Spurs also made changes after Simon Davies picked up a "slight strain". It was more than a slight strain to Spurs' chances. His replacement, Darren Anderton, however, created the first goal, linking with Stephen Carr before swinging the ball over for Frédéric Kanouté, who was somehow allowed space. The Frenchman calmly slipped it under Cudicini for Spurs' first goal in three hours and 43 minutes of football. "Where's your money gone?" sang the visiting fans and Ranieri immediately sent Joe Cole (£6m) to warm up. It was a good question which almost became more pertinent on 30 minutes when Anthony Gardner planted a free header wide. Ranieri was furious, instantly switching Damien Duff inside to occupy the visitors' midfield. It worked.
How Spurs came to rue Gardner's miss, since a header at the other end soon counted. Frank Lampard rose easily at the back post to meet a cross from the incisive winger, Jesper Gronkjaer. In the stands Abramovich had his hands on his head - Hoddle could have been forgiven for striking a similar pose. His despair deepened. The mesmeric Mutu picked up Duff's clever pass inside Ledley King and steered the ball low into the net before half-time. King was quickly substituted. As well as his injured pride, he was suffering from a damaged hamstring.
Soon the Romanian was calling the tune and though the perennially pouting Jimmy Floyd Hasselbaink was slow to keep in step, it was also enough to wrong-foot a one-paced Spurs midfield. On the hour Hoddle introduced loan signing Stéphane Dalmat to try and gain a grip.

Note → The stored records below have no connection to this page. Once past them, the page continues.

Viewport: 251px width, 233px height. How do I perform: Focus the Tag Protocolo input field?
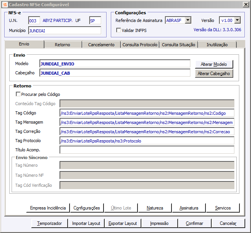pyautogui.click(x=147, y=141)
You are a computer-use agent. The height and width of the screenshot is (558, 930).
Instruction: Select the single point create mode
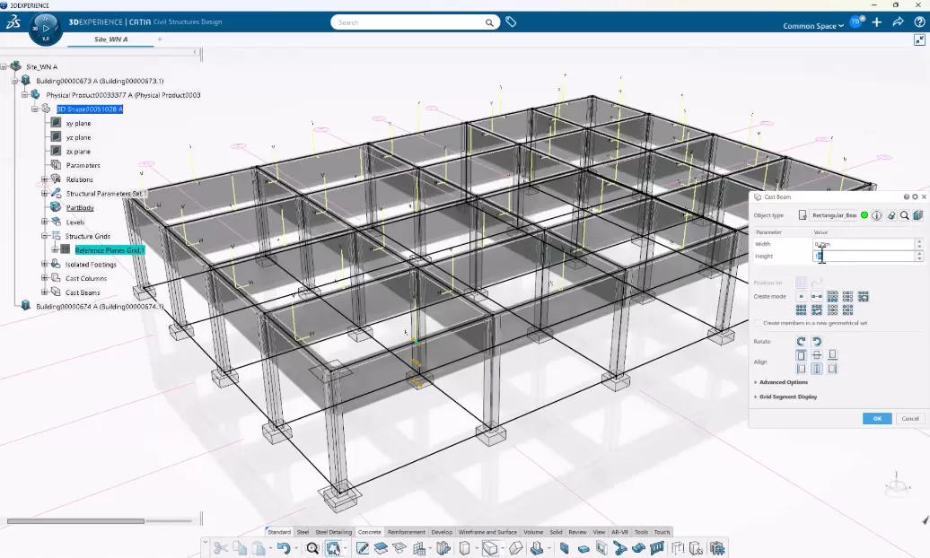tap(801, 296)
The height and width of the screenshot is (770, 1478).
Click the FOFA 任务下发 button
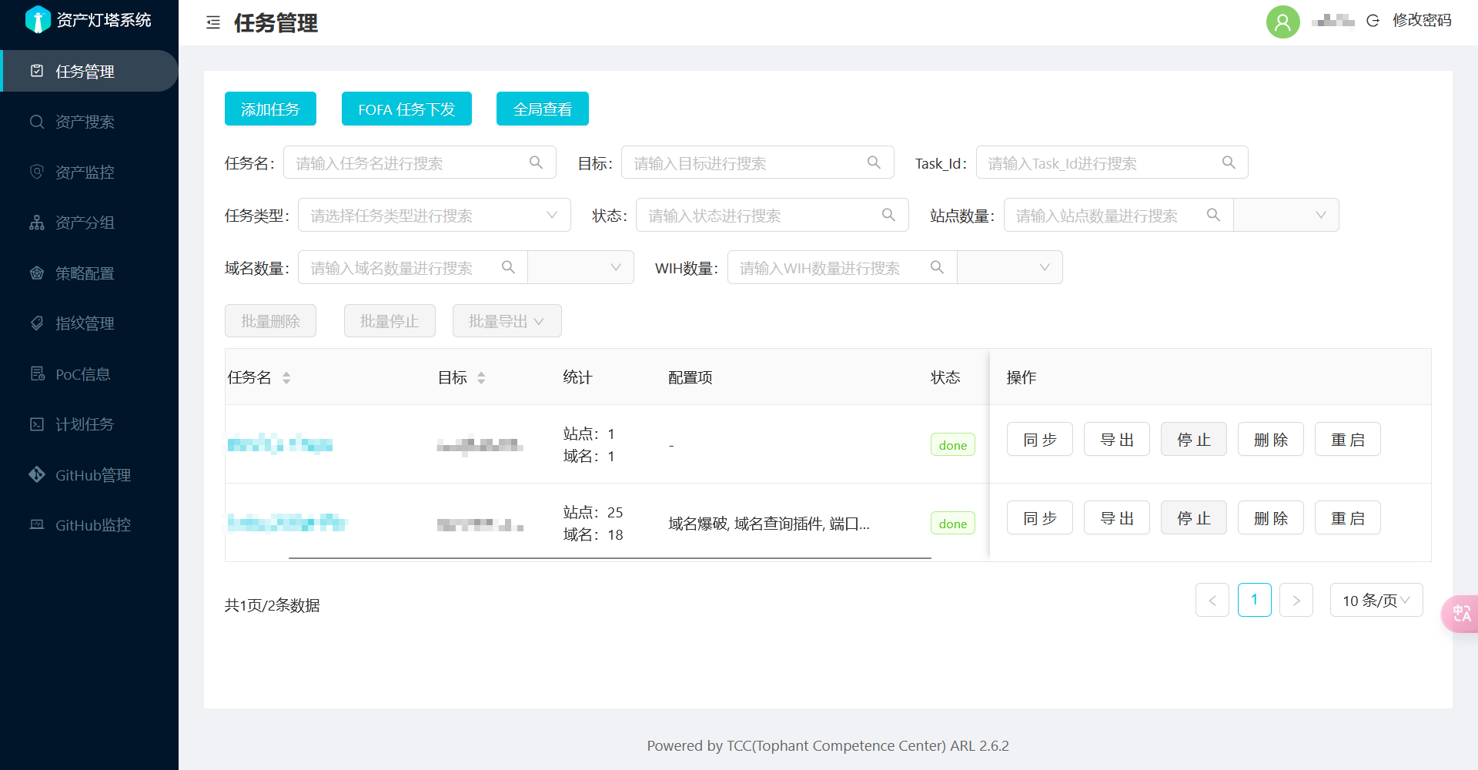[x=406, y=109]
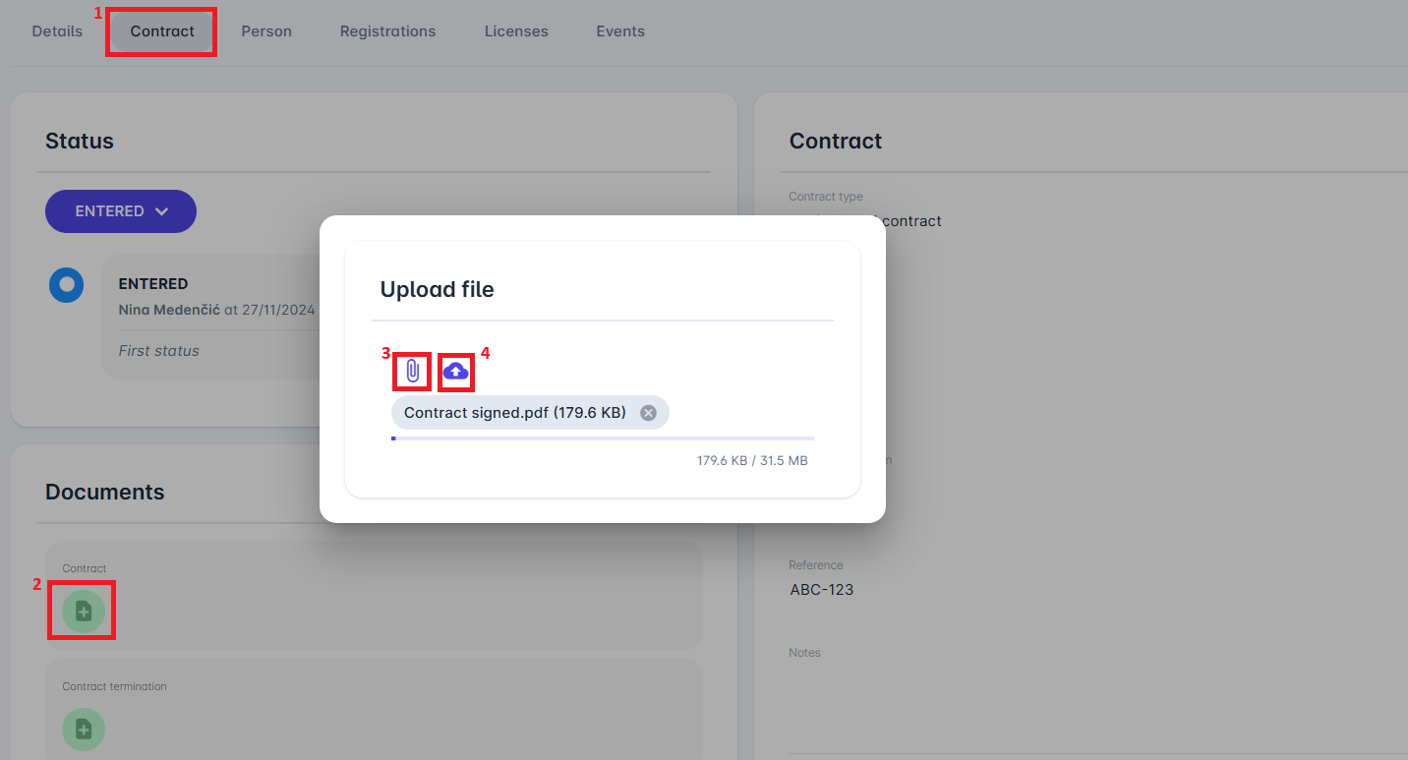This screenshot has width=1408, height=760.
Task: Open the Person tab
Action: tap(266, 31)
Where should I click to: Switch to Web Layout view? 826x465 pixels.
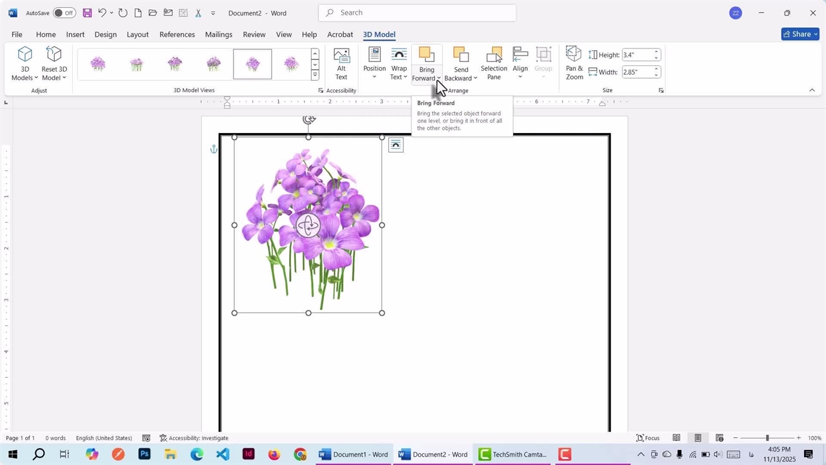pyautogui.click(x=720, y=438)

But it was two other substitutes, Makelele and Cole - reduced to another 20-minute cameo - who combined to release Mutu. With customary composure he waited and then rolled the ball beyond Kasey Keller for his fourth goal in three games. The deed was done, although the relentless Mutu missed out on a hat-trick when he steered astray after Keller's spill.
Kanouté reacted sharply after Bobby Zamora's effort hit a post but Hasselbaink marked his 100th League appearance with a tap-in to restore the two-goal cushion as Dalmat dozed. "We did not show enough resilience to hang on in there," said Hoddle. The question is: will he? Next up for the former Chelsea manager is another of his old clubs, Southampton. The inescapable truth is he may soon be the former Spurs manager too.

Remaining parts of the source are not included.